◆ **SUPPLIED TEXT**:
Right—there’s still a correlation between the legible external factor and outcome, even if there is no causal relationship.
Hypothetical example: Prestigious University does not consider test scores in determining admissions at all. However, test scores happen to be strongly correlated to academic ability, and it so happens that most admitted students have scores in the 99th percentile. This would still be useful information for someone with a test score in the 80th percentile even though there is zero direct causal relationship between test scores and admission.
Whether this information is good to include depends crucially on the causal relationships though.
In the simple test score case, academic ability causes both test scores and admission success, and test scores serve as a strong proxy for academic ability and we assume no other causal relationships complicating matters. Here test scores serve as a useful proxy for academic ability, and are relatively innocent as an indicator for likelihood of admission (i.e. they serve as a pretty good indicator of whether one is likely to succeed).
But telling people about something which was strongly associated with success, but not causally connected with the factors which determine success in the right way would be misleading.
In a more complex (but perhaps realistic) case, where completing a PhD is causally related to a bunch of other factors, then saying that most successful applicants have PhDs risks being misleading about one’s chances of success / suitability for the role and about the practical utility of getting a PhD for success.
David, I think that you’ve hit the nail on the head. I imagine how I would react if a job posting said “the majority of successful candidates grew up in families with either wealth or income in the top quartile of their home country,” and I know even though that is predictive of success (and it might be a useful data point for estimating how likely m own application would be to succeed). I wouldn’t want to see it as a candidate. We could substitute in something less controversial, such as height, and I think that my preference to not see it would remain the same.
Right, but there is definitely a way you can communicate this information without being misleading. You could say, “in previous rounds, >50% of successful applicants had a PhD, but we do not assign weight to PhDs and do not believe there is a direct causal relationship between having a PhD and receiving an offer”.
I broadly agree that such a statement, taken completely literally, would not be misleading in itself. But it raises the questions:
What useful information is being conveyed by such a statement?
If interpreted correctly, I think the applicant should take anything actionable away from the statement. But what I suspect many will do, will be to conclude that they probably shouldn’t apply if they don’t have a PhD, even if they meet all the requirements.
What is pragmatically implied by such a statement?
People don’t typically go out of their way to state things which they don’t think are relevant (without some reason). So if employers go out of their way to state “>50% of successful applicants had a PhD...”, even with the caveat, people are reasonably going to wonder “Why are they telling me this?” and a natural interpretation is “They want to communicate that if I don’t have a PhD, I’m probably not suited to the role, even if I meet all the requirements”, which is exactly what employers don’t want to communicate (and is not true) in the cases I’m describing.[1]
I think there are roles where unless you have a PhD, you are unlikely to meet the requirements of the role. In such cases, communicating that would be useful. But the cases I’m describing are not like that: in these cases, PhDs are really not relevant to the roles, but applicants will have very commonly undertaken PhDs. I imagine that part of the motivation for wanting to see the information are because people think that things are really like the former case, not the latter case.

◆ **INSTRUCTION A**: Can you sum up the forum thread on PhDs in job postings in two sentences?
◆ **INSTRUCTION B**: Could you repeat the part of the forum thread on PhDs in job postings starting at "Right—there’s still a" and ending at "scores and admission."?
These records have no connection to the forum thread.

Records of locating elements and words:
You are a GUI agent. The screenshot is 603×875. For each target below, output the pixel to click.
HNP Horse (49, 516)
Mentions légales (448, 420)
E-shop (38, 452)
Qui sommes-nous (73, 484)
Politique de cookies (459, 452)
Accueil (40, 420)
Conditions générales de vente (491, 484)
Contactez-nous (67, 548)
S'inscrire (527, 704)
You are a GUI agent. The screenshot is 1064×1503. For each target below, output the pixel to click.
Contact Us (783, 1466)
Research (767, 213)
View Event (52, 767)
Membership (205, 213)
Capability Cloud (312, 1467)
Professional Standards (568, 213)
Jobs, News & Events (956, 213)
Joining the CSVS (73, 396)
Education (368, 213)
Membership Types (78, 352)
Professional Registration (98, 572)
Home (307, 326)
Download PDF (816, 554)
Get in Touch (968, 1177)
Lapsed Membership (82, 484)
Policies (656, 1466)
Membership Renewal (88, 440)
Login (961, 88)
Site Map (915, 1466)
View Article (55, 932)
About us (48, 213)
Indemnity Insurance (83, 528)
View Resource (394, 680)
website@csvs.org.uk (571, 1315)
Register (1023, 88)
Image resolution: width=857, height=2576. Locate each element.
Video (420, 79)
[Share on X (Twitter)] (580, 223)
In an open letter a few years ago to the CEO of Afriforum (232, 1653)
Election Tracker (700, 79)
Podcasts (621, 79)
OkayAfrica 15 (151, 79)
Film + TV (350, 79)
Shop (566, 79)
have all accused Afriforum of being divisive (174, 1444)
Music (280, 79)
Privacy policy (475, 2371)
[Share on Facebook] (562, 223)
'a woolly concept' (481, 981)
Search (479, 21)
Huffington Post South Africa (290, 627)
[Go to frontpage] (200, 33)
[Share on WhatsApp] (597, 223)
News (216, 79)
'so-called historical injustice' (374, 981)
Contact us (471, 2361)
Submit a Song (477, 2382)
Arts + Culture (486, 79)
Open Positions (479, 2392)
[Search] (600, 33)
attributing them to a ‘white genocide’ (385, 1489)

◆ **EXERCISE RESPONSE A**: The thread weighs whether to tell applicants that most successful candidates held PhDs: such a correlation can be useful even without a causal link, but whether it is good to include depends crucially on the causal relationships. One participant proposes adding a caveat that PhDs carry no weight, while another replies that people will still wonder why they are being told this and conclude they probably shouldn't apply without a PhD, which is exactly what employers in those cases don't want to communicate.

◆ **EXERCISE RESPONSE B**:
Right—there’s still a correlation between the legible external factor and outcome, even if there is no causal relationship.
Hypothetical example: Prestigious University does not consider test scores in determining admissions at all. However, test scores happen to be strongly correlated to academic ability, and it so happens that most admitted students have scores in the 99th percentile. This would still be useful information for someone with a test score in the 80th percentile even though there is zero direct causal relationship between test scores and admission.